Added preprocessing folder, which needs to be done in the following order:
- bedpe_combination
- filtering
- fuzzy_matching
- annotation
SVM Classifier to distinguish between somatic and germline SVs when matched normals are not available. Primarily for use with MANTA and SvABA structural variant callers.
0. Filtered and Annotated Files
Begin with outputs of preprocessing steps, which:
- Converted VCF files(from SvABA/Snowman) to BEDPEs
- Filtered SV calls for high quality SVs
- Annotated SV Breakpoints for proximity to gNOMAD SVs, LINE/SINE elements
- Annotated SV Breakpoints for Exon and Whole Gene Impact
1. filter_df_newmethod.R
This goes through each preprocessed SV file. It first creates a mapping file to match each sample ID to its corresponding tumor type. It then selects samples for training and testing. Finally, SVs greater than 1000bp from these samples are combined into train and test sets.

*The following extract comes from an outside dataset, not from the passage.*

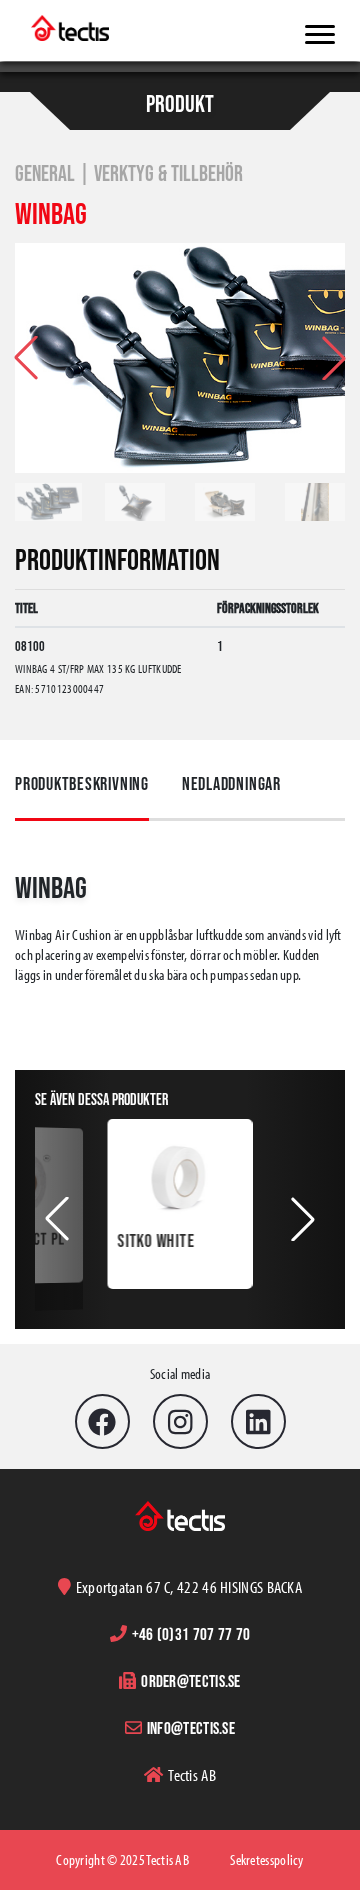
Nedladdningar (231, 784)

2. add_features_testtrainsep.R
This converts columns in the SV file into a usable format for the SVM. Additional feature columns are also created.
3. svm_main_newmethod.R
This creates the final somatic/germline training sets. Features are scaled here. The SVM is then run here. Hyperparameters are tuned. The train classifier is then used to predict germline/somatic for the test set.
Additional analysis files for SVM performance, train/test splitting, misclassification, etc are found under the "analysis" folder.
One thing to do in the future would be to integrate all these scripts so that the svm and analyses can be run together, and a folder of outputs is made.